Given data Block Start

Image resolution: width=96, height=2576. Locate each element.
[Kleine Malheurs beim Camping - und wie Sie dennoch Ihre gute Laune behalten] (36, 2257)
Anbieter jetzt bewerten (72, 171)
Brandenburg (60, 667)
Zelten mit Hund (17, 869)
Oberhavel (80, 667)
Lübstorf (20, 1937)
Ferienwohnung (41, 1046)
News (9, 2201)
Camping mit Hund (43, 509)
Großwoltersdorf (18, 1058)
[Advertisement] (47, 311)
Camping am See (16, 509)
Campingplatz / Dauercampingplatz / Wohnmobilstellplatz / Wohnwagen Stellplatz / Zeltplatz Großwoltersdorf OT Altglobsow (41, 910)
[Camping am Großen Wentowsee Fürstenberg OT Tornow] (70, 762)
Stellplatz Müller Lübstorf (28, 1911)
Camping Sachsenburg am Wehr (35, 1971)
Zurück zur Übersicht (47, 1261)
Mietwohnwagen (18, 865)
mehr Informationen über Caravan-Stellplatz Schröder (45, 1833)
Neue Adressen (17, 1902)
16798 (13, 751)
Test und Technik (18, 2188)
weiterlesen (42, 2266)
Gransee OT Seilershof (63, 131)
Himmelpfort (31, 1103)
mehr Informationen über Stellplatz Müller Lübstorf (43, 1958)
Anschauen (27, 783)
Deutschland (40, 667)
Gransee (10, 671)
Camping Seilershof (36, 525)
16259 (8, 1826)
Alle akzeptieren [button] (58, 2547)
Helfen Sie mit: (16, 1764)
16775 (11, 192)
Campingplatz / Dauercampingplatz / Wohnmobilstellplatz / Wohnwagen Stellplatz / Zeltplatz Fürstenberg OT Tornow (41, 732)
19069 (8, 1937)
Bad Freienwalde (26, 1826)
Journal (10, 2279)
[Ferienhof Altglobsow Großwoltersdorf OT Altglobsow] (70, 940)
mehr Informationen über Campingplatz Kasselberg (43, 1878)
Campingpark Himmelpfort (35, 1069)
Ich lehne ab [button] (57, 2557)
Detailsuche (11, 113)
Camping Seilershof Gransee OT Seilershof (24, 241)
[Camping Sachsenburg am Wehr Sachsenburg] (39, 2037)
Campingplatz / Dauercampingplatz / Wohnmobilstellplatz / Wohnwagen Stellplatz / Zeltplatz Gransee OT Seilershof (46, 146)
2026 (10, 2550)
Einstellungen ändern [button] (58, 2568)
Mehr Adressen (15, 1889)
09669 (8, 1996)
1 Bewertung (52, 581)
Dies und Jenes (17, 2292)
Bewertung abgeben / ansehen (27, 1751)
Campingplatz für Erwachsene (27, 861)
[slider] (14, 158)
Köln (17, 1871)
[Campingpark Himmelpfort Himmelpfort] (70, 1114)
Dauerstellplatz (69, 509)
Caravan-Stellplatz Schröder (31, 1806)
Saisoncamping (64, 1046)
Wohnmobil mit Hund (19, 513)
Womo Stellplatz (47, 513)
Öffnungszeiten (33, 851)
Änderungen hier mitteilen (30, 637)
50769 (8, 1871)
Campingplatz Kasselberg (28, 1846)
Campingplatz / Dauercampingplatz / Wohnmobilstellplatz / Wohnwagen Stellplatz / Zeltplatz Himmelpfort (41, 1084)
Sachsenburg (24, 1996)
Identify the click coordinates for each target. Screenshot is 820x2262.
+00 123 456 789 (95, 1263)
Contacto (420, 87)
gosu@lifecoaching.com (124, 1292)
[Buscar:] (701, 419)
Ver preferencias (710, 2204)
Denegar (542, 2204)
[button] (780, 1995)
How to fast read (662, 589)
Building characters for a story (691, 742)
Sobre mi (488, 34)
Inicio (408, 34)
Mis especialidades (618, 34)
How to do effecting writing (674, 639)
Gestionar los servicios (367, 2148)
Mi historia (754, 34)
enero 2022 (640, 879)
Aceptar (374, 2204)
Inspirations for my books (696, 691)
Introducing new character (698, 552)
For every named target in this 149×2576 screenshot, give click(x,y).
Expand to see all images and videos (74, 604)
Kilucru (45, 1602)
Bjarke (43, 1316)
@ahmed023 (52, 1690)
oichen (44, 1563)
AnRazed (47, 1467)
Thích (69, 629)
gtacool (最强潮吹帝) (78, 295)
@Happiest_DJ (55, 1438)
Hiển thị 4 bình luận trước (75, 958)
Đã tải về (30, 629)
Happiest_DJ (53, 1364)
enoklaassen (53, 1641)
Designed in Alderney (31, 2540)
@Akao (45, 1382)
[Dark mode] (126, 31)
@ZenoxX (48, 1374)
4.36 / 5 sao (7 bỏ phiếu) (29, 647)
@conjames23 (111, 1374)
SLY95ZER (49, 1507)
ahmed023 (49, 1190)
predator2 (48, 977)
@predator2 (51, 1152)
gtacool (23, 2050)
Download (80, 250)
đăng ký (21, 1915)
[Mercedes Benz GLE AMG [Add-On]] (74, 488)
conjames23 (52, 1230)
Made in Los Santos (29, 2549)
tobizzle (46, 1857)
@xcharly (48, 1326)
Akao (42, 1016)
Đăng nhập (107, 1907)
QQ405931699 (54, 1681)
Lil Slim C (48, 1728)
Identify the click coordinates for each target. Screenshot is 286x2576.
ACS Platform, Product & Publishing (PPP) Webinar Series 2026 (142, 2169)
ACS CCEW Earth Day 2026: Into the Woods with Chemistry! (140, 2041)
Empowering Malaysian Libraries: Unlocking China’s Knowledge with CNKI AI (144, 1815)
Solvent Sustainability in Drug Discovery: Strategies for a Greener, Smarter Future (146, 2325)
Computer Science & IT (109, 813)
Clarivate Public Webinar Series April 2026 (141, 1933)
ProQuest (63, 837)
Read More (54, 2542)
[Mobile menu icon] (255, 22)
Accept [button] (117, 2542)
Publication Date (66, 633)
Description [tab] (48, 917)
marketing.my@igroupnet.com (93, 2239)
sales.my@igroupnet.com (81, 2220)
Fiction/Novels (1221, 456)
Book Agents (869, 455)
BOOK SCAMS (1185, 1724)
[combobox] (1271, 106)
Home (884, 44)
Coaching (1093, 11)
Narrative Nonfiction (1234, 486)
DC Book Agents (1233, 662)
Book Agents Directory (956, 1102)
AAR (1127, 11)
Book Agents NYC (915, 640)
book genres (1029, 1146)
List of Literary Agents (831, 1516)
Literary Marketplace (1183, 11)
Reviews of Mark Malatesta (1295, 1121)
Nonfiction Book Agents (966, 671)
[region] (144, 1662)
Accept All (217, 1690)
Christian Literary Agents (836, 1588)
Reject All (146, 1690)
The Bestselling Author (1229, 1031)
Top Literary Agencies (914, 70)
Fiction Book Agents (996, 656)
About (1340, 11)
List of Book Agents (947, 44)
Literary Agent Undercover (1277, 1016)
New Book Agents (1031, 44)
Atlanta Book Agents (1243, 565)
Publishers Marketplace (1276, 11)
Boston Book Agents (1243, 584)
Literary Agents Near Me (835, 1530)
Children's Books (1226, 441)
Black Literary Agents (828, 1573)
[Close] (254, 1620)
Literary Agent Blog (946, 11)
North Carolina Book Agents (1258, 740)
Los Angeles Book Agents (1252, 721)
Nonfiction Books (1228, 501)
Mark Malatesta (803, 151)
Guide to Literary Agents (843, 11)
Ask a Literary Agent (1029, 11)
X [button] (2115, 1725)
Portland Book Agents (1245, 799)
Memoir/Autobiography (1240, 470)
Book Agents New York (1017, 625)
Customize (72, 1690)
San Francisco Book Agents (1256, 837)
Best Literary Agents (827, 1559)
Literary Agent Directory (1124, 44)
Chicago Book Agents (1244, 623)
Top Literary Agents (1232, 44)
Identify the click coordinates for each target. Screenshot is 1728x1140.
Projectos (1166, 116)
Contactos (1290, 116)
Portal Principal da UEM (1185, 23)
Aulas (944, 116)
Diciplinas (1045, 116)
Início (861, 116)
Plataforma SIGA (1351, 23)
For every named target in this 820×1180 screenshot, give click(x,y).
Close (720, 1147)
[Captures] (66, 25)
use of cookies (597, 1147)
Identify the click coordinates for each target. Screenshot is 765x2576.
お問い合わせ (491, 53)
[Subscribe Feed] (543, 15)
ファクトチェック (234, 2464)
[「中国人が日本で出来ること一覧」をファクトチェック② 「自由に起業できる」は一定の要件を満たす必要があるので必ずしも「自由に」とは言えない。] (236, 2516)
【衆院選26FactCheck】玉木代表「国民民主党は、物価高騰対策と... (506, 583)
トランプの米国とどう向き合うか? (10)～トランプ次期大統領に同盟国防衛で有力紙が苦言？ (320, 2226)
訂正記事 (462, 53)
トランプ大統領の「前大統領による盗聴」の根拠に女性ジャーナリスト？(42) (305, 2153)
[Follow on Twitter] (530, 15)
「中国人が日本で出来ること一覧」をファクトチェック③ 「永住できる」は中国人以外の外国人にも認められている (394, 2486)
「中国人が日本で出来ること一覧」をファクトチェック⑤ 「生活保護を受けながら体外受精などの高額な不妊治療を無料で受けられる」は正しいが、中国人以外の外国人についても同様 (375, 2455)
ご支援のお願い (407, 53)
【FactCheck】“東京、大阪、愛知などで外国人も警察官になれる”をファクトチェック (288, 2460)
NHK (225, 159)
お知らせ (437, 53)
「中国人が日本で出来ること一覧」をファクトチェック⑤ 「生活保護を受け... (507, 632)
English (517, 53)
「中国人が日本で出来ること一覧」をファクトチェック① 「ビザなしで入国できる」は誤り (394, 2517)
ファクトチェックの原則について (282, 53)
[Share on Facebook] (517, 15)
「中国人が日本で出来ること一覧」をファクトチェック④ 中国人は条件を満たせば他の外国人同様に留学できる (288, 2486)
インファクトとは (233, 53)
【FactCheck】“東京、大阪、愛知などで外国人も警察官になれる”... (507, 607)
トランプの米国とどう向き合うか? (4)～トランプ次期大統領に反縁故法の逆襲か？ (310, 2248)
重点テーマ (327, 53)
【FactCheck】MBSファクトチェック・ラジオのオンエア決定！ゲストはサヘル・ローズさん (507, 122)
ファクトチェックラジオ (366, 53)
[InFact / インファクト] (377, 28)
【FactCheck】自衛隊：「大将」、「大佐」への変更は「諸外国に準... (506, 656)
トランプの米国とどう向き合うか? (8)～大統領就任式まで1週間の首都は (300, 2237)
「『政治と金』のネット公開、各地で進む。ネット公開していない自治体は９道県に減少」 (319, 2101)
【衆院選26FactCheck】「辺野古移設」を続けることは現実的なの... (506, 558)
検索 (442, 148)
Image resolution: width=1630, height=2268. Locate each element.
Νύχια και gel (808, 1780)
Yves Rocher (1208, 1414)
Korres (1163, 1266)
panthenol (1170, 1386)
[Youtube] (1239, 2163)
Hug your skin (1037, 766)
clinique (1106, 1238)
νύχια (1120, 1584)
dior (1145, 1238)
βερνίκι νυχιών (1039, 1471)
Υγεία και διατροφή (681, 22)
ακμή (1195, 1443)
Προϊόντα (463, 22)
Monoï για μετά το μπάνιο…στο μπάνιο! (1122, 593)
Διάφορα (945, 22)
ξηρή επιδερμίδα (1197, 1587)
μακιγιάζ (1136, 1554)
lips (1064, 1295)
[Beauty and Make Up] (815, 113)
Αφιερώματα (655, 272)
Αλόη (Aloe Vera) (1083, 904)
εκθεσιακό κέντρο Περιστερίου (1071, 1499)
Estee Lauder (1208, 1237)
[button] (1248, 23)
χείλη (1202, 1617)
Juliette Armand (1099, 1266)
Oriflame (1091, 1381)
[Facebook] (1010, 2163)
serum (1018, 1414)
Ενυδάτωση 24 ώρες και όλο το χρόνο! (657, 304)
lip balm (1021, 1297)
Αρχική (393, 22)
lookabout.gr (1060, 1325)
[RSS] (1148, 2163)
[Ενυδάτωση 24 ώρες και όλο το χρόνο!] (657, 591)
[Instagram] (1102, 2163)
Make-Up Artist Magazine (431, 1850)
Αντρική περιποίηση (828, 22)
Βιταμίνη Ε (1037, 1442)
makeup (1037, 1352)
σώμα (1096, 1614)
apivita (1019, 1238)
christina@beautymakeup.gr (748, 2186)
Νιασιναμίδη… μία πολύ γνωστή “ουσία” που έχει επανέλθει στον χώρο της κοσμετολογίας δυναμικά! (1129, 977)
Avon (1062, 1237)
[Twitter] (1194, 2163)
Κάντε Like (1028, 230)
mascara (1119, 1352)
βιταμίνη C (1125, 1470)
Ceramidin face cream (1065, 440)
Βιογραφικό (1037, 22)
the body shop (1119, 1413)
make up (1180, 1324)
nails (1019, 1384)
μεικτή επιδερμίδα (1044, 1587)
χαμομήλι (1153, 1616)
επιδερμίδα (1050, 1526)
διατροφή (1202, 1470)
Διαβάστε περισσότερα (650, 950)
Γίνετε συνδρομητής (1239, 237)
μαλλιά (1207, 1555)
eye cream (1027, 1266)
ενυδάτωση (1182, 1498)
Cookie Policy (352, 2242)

Given data Block End

Your answer should consist solely of the lines above from the line with "Ich lehne ab [button] (57, 2557)" to the line with "Dies und Jenes (17, 2292)", both included, reproduced exactly.

Final answer:
Ich lehne ab [button] (57, 2557)
Detailsuche (11, 113)
Camping Seilershof Gransee OT Seilershof (24, 241)
[Camping Sachsenburg am Wehr Sachsenburg] (39, 2037)
Campingplatz / Dauercampingplatz / Wohnmobilstellplatz / Wohnwagen Stellplatz / Zeltplatz Gransee OT Seilershof (46, 146)
2026 (10, 2550)
Einstellungen ändern [button] (58, 2568)
Mehr Adressen (15, 1889)
09669 (8, 1996)
1 Bewertung (52, 581)
Dies und Jenes (17, 2292)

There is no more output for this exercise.